The team. Zaid co-founded the company alongside Rajiv Sinha, who built Oracle’s first Application Security program and later worked at Cigital, the leading North American AppSec consulting firm. This is Zaid's second software security startup. His first, Immunio, built the first RASP technology, and was acquired by TrendMicro. Between them, two decades of seeing every era of software security from the inside. Their VP of Security Research, François Proulx, is one of the founders of NorthSec and a veteran AppSec researcher who has discovered 0-days in Terraform providers, AWS Helm Charts, and major GitHub Actions; he’s a recognized voice in the supply chain security community long before most people knew it was a category.
The timing. The threat landscape shifted materially in the past 12 months. AI coding agents have moved from prototype to production infrastructure at thousands of organizations. The attack surface they create, developer machines running MCP servers, agents making autonomous dependency decisions, LLMs hallucinating package names, didn’t meaningfully exist two years ago. Boost Security is building for the world that actually exists now.

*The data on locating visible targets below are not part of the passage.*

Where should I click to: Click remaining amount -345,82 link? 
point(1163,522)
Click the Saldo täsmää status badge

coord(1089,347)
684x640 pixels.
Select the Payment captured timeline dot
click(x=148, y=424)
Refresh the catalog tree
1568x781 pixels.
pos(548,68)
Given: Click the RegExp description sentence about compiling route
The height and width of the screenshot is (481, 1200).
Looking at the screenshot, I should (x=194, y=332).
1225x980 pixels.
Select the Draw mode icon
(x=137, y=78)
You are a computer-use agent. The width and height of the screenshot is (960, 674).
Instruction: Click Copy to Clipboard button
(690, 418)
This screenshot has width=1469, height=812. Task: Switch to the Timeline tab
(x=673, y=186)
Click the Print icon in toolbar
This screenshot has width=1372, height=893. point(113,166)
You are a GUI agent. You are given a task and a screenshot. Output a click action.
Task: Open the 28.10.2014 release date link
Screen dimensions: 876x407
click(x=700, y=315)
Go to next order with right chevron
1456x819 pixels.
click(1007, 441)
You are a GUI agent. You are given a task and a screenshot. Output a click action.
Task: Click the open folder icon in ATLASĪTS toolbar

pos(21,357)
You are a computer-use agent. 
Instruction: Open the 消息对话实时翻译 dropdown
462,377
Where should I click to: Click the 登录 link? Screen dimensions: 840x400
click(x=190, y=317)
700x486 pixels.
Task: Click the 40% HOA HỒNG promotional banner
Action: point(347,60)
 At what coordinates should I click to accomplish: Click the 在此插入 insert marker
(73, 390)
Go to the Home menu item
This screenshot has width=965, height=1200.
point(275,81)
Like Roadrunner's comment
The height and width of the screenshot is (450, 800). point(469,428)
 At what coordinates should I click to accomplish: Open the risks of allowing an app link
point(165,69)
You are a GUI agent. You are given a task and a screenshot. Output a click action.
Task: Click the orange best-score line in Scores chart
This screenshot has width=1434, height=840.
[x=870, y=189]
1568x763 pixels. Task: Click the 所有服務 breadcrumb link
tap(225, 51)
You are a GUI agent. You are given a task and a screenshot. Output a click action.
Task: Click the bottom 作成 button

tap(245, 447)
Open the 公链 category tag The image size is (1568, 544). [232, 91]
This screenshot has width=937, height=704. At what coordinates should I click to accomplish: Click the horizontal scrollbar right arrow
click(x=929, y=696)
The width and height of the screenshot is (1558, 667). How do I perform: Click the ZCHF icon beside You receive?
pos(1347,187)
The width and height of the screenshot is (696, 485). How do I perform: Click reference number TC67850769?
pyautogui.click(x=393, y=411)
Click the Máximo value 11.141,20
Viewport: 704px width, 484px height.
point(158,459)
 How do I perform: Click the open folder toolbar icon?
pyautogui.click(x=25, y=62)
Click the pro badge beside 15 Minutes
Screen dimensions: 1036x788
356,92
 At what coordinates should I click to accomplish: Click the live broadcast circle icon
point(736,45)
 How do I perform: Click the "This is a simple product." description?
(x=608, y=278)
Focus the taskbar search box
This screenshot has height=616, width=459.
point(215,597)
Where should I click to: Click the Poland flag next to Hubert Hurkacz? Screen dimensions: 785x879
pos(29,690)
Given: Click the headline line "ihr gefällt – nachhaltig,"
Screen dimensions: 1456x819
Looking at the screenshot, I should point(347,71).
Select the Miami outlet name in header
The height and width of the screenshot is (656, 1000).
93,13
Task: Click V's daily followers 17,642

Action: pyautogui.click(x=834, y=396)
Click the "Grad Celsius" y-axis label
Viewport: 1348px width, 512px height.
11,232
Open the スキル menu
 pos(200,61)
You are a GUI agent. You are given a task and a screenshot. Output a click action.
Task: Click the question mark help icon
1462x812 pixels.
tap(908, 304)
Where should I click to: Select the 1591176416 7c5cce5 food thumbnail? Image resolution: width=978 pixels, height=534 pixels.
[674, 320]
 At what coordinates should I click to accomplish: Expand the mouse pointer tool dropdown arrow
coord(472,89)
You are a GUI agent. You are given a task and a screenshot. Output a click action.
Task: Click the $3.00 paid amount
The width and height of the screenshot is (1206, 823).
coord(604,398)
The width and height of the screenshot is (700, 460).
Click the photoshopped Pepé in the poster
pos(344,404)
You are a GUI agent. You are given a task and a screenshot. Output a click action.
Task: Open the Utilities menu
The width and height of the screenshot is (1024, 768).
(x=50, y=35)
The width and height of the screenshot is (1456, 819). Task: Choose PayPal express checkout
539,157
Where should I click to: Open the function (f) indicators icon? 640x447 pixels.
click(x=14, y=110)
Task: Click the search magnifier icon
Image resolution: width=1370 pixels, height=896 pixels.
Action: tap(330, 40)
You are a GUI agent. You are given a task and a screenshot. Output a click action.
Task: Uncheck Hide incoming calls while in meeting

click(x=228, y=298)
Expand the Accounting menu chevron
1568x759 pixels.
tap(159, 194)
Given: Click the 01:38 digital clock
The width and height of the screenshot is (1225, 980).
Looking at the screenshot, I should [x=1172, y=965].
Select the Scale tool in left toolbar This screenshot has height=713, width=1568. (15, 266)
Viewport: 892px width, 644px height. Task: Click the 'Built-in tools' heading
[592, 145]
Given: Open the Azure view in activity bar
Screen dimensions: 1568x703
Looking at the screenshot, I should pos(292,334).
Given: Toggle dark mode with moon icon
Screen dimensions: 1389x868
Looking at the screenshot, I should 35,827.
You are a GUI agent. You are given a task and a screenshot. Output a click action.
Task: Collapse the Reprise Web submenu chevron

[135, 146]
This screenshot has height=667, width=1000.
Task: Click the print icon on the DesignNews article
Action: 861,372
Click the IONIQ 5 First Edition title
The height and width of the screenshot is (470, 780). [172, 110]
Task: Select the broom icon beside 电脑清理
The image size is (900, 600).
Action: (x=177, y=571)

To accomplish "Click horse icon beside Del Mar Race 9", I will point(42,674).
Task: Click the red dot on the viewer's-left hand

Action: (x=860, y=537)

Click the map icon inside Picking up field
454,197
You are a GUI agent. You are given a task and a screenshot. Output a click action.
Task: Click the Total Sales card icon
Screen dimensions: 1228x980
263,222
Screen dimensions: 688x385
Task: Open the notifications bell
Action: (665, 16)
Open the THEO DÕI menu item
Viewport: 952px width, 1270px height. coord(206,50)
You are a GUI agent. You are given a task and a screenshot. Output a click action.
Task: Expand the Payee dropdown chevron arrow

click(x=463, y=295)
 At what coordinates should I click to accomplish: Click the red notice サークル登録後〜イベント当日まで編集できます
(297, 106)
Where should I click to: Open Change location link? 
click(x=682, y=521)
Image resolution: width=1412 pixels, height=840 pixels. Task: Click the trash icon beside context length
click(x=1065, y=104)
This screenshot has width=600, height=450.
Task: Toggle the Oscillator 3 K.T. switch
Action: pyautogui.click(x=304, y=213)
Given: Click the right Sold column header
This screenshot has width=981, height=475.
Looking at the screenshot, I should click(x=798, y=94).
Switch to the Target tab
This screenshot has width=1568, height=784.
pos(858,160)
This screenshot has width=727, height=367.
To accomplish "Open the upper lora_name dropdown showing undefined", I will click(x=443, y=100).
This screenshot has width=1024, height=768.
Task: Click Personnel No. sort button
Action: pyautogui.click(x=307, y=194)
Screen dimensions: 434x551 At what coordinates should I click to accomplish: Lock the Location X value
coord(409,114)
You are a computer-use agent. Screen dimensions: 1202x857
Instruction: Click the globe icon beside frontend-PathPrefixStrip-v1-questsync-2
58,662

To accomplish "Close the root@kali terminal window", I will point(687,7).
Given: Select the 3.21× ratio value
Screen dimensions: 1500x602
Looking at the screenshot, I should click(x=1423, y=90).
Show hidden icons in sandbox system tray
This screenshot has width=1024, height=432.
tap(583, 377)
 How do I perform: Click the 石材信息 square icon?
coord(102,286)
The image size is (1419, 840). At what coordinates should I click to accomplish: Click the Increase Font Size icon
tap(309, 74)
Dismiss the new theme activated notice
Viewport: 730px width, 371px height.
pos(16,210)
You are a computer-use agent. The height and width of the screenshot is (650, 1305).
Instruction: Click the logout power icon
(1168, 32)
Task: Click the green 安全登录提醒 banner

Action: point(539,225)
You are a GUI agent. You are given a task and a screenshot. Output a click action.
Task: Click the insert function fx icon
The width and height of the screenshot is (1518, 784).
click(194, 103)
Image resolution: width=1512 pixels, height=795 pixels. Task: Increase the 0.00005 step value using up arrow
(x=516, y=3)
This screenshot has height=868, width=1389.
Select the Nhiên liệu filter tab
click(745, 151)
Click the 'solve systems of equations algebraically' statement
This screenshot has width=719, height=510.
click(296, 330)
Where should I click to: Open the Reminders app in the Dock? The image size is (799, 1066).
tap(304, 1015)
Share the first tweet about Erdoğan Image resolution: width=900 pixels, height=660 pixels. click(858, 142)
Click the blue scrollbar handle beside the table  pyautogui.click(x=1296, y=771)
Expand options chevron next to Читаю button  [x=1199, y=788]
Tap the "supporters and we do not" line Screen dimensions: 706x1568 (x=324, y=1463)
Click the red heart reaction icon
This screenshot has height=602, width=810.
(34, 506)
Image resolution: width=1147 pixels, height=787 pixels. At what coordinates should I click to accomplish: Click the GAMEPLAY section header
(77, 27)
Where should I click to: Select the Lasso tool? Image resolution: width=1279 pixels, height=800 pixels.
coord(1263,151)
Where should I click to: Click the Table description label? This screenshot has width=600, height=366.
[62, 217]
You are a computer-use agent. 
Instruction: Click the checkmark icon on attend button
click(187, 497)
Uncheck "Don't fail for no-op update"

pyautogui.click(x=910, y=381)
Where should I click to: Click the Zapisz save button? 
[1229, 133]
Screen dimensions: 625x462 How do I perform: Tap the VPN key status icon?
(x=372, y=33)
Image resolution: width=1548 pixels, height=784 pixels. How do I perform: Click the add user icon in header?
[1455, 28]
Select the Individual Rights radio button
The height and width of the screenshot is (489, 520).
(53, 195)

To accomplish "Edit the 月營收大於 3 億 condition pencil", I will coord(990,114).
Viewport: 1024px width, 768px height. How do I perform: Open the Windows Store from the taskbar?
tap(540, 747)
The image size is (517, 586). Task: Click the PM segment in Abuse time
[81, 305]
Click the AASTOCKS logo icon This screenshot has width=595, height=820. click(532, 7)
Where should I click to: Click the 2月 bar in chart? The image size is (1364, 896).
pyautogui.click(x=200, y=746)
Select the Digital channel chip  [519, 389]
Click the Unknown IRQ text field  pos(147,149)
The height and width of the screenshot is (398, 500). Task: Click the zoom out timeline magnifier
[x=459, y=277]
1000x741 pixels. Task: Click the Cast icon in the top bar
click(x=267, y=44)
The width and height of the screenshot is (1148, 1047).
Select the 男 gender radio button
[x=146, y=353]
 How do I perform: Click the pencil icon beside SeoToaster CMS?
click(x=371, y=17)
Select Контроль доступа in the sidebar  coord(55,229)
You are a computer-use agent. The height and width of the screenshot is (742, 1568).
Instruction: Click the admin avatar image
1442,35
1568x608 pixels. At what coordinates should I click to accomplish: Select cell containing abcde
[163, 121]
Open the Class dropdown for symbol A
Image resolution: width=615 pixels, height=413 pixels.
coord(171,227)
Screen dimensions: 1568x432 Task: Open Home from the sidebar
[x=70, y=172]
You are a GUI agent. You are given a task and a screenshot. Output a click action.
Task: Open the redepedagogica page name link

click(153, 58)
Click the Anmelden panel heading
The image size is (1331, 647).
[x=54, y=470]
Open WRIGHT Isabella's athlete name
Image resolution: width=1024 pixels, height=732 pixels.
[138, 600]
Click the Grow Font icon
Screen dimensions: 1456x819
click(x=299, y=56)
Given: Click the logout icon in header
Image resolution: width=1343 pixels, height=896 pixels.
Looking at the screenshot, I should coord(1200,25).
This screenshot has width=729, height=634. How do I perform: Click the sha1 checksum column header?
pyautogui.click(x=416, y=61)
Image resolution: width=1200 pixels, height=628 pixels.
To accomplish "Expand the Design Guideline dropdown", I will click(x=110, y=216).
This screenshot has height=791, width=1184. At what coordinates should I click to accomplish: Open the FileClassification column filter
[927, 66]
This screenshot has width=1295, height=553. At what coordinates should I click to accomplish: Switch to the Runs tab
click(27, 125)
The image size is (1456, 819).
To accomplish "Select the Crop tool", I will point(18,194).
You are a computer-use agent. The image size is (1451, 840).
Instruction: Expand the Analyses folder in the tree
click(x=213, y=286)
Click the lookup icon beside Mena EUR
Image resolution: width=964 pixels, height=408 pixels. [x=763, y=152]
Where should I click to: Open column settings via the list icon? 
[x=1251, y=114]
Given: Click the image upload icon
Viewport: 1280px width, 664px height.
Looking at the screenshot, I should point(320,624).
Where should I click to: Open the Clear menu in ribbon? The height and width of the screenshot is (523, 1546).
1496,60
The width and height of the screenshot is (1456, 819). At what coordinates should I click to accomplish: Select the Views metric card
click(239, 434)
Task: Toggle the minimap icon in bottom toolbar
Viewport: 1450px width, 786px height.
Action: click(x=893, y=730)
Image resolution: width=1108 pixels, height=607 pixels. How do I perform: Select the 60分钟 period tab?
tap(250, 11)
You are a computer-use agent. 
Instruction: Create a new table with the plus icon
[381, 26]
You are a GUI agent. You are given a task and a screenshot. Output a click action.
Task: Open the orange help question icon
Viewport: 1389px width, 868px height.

The market. After SolarWinds, Log4Shell, XZ Utils, TeamPCP, and the Axios attack, the CISO conversation has shifted from “should we care about this?” to “how do we actually defend against it?” The specific category of AI-native developer security (securing the coding agent workflow, not just the code it produces) is still early. There are very few credible solutions addressing all three attack surfaces described above. Boost Security is one of them.
What This Means for You
If you’re a CISO or AppSec leader, three questions worth asking your team today:
1. Do you have a real-time inventory of every AI tool, MCP server, and IDE extension running on your developer machines?
2. Do your security policies govern what AI coding agents can connect to and what packages they can install?
3. Are you checking packages for behavioral signals, or just CVE matches?
If the answers are uncertain, this is exactly the gap Boost Security is built to close.